GIVEN PASSAGE »
┌──

# 189-Checklist of documents



## masimshehzad (Oct 22, 2013)

Lets list all documents that an applicant of subclass-189 may have to give during process.
This checlist will help us determine all requirements ahead and figure out if any of the following documents have any discrepency like any spelling mistake, data change etc and we can correc them earlier without wasting time when demanded.

1)Passport bio page.(Medical, Visa and CDR)
2)Degree (CDR)
3)Transcript (CDR)
4)CV(CDR)
5)Experience Letter(CDR)

If you know others, please list.


----------



## amitk0703 (Oct 6, 2012)

masimshehzad said:


> Lets list all documents that an applicant of subclass-189 may have to give during process.
> This checlist will help us determine all requirements ahead and figure out if any of the following documents have any discrepency like any spelling mistake, data change etc and we can correc them earlier without wasting time when demanded.
> 
> 1)Passport bio page.(Medical, Visa and CDR)
> ...


Passport
Medical Certificate
PCC
Birth Certificate
Diploma/Degree Certificate
Employment Certificates like Offer, Relieving letter
Payslips
Bank Statement
Reference letter
TAX documents
IELTS Certificate
Form 80

Above are the generic documents which are required from start till the end. Hope I did not miss anything.

└──

EXERCISE REQUIREMENTS » Reproduce the forum thread above about the subclass 189 document checklist in full, word for word.

GIVEN ENTRIES »
┌──

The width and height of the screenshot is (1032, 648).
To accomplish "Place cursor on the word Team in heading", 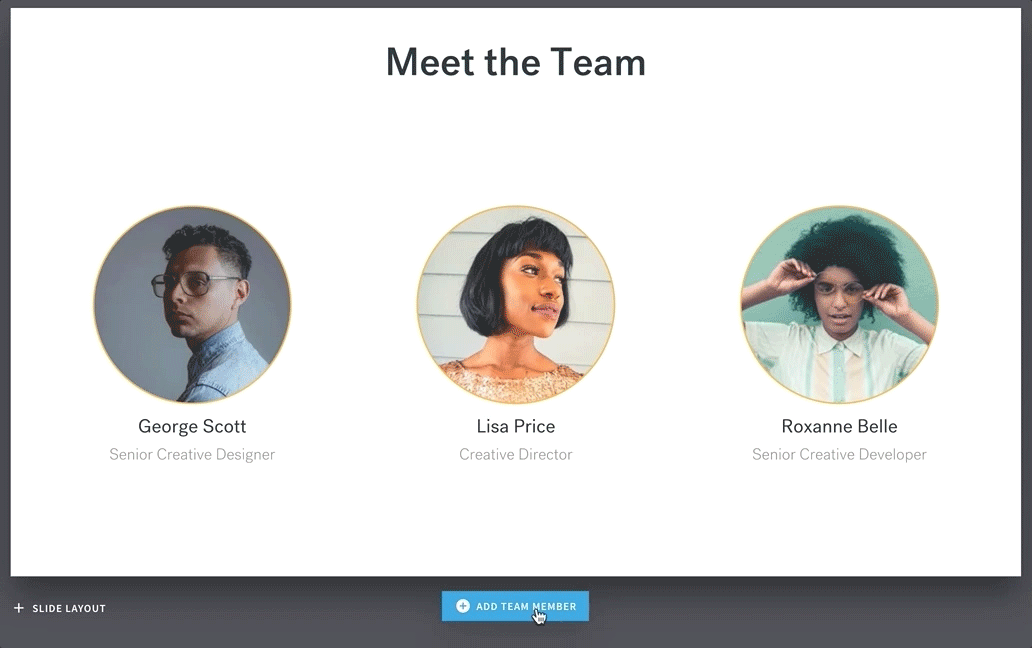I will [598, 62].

└──
┌──

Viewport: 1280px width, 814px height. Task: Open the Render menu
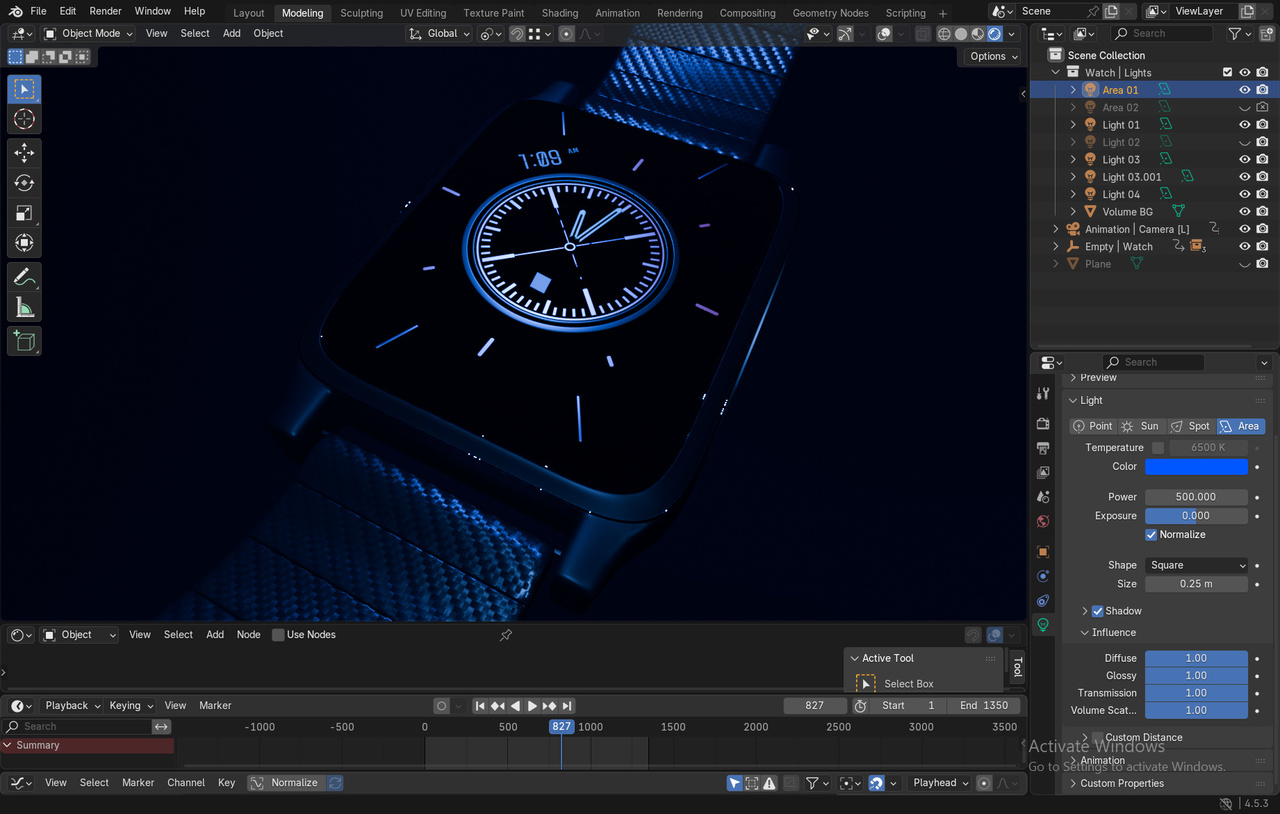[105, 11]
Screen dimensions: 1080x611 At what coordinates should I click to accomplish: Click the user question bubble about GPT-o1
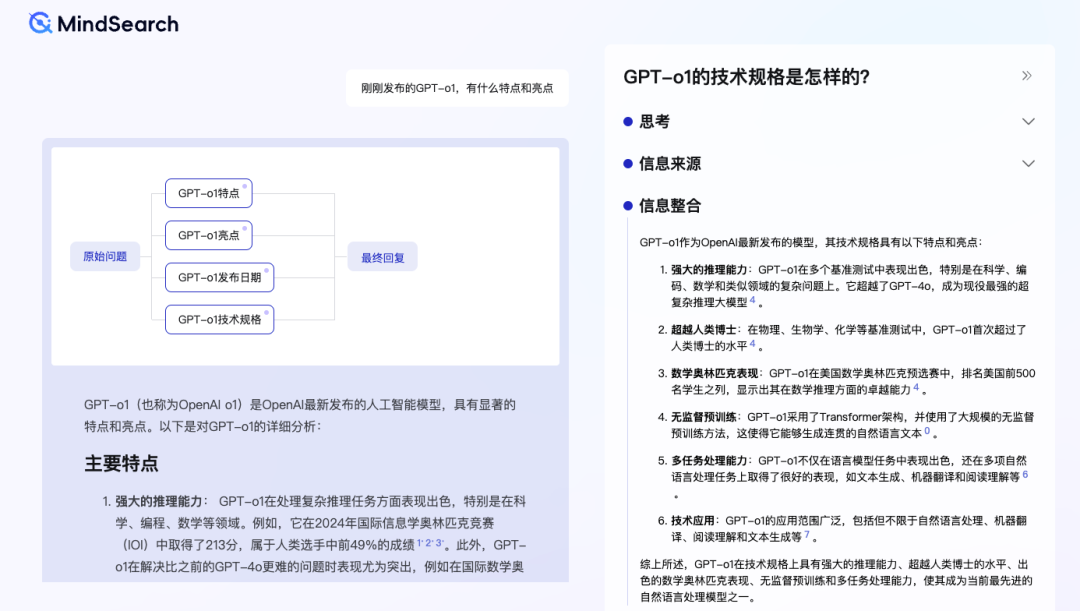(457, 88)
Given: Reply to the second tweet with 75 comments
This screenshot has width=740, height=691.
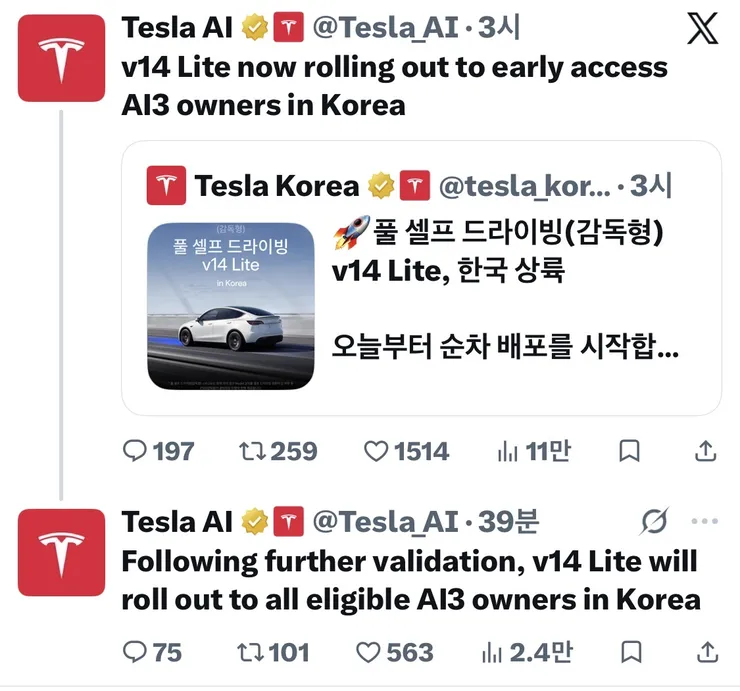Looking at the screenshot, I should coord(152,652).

└──
┌──

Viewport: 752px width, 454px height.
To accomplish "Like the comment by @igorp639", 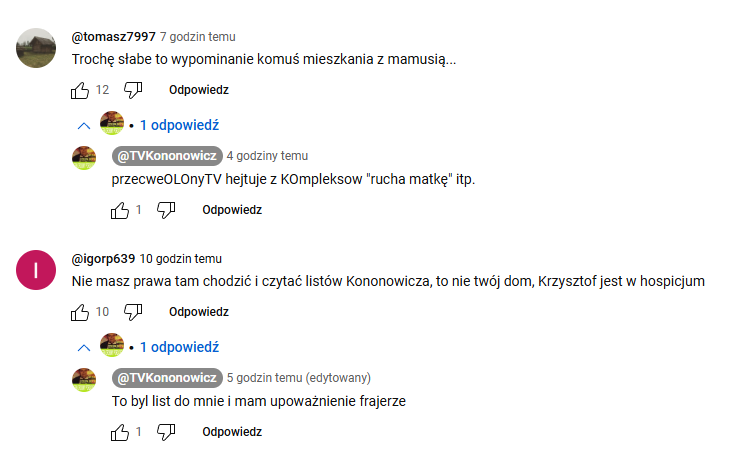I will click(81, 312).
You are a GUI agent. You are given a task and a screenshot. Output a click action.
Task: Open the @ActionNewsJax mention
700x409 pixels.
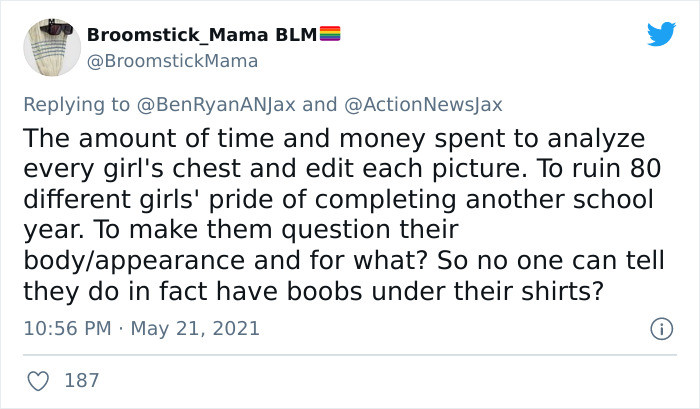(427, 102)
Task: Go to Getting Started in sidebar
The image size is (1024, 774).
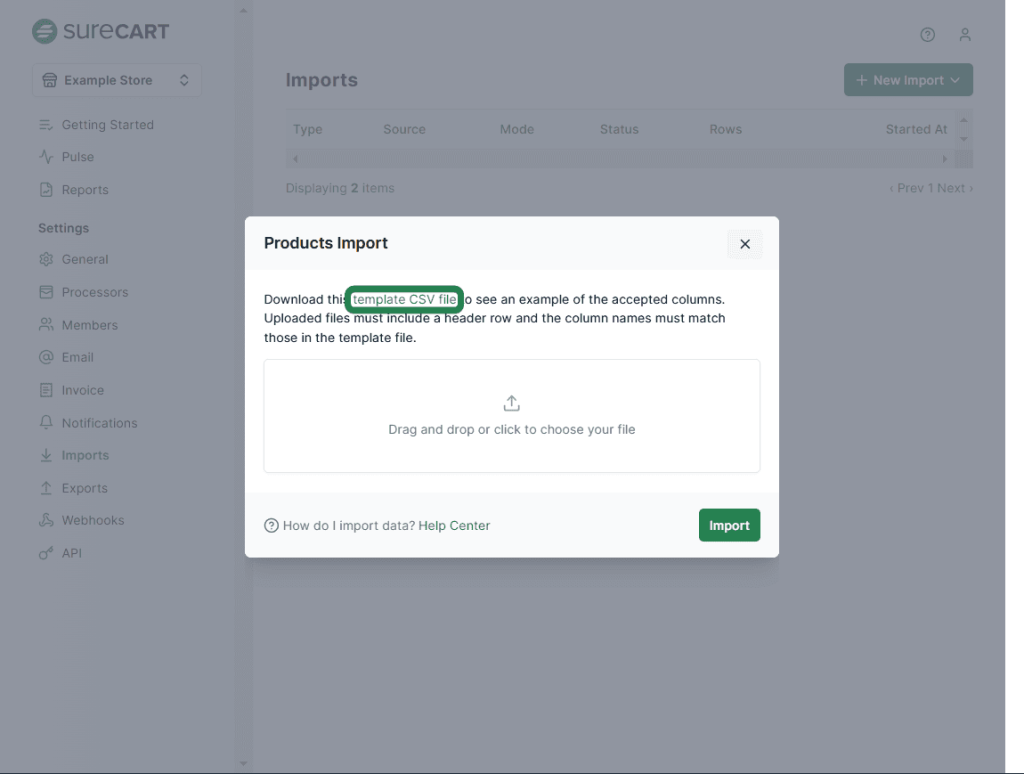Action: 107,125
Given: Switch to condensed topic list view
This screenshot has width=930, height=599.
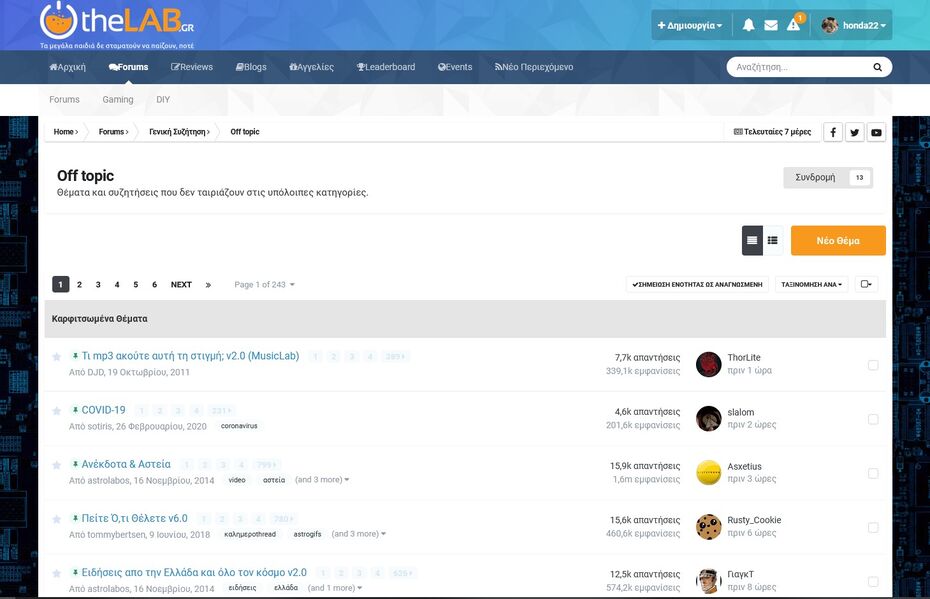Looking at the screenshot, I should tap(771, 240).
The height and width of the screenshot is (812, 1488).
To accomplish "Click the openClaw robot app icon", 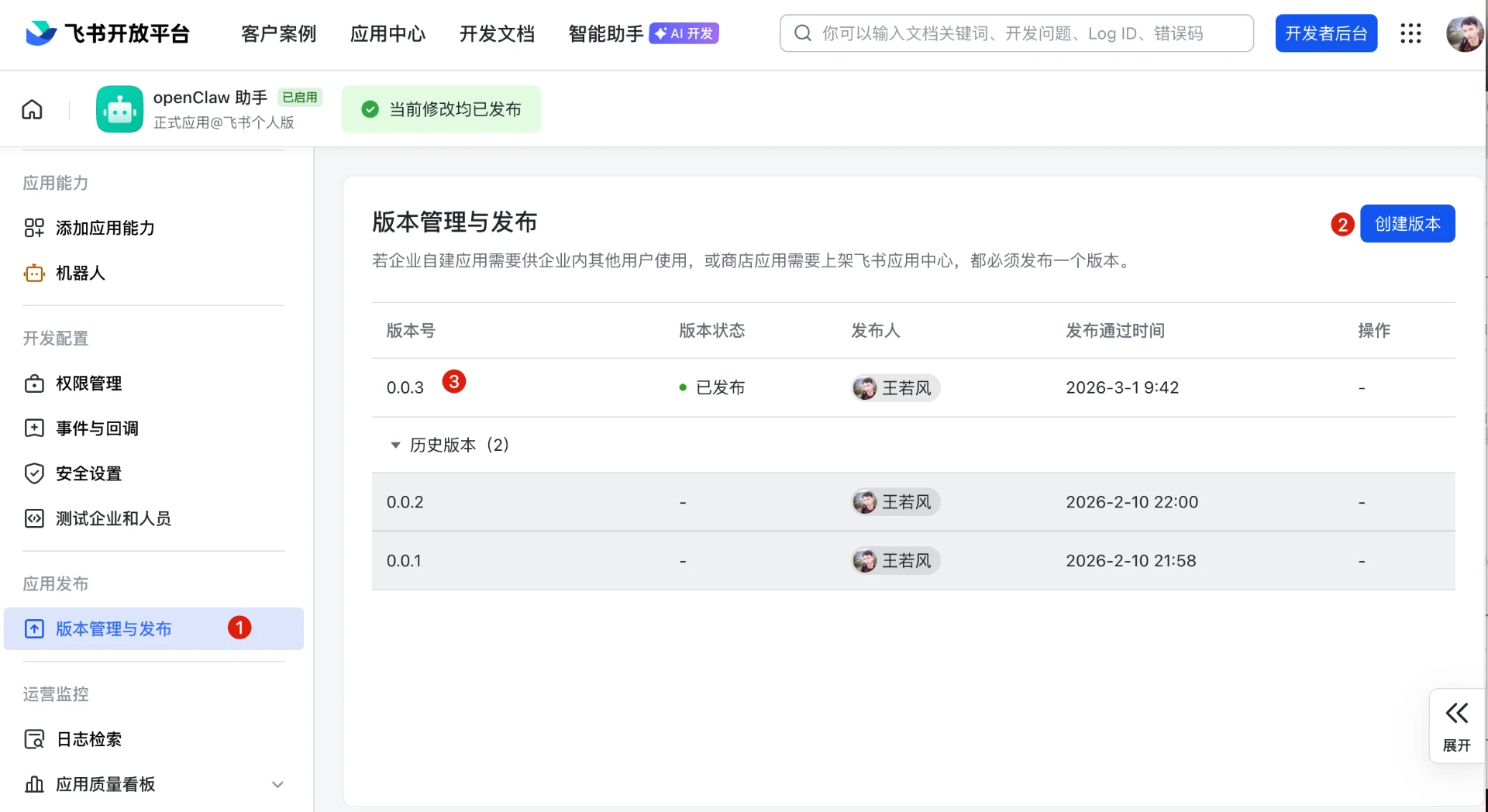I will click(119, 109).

└──

SOLUTION »
# 189-Checklist of documents



## masimshehzad (Oct 22, 2013)

Lets list all documents that an applicant of subclass-189 may have to give during process.
This checlist will help us determine all requirements ahead and figure out if any of the following documents have any discrepency like any spelling mistake, data change etc and we can correc them earlier without wasting time when demanded.

1)Passport bio page.(Medical, Visa and CDR)
2)Degree (CDR)
3)Transcript (CDR)
4)CV(CDR)
5)Experience Letter(CDR)

If you know others, please list.


----------



## amitk0703 (Oct 6, 2012)

masimshehzad said:


> Lets list all documents that an applicant of subclass-189 may have to give during process.
> This checlist will help us determine all requirements ahead and figure out if any of the following documents have any discrepency like any spelling mistake, data change etc and we can correc them earlier without wasting time when demanded.
> 
> 1)Passport bio page.(Medical, Visa and CDR)
> ...


Passport
Medical Certificate
PCC
Birth Certificate
Diploma/Degree Certificate
Employment Certificates like Offer, Relieving letter
Payslips
Bank Statement
Reference letter
TAX documents
IELTS Certificate
Form 80

Above are the generic documents which are required from start till the end. Hope I did not miss anything.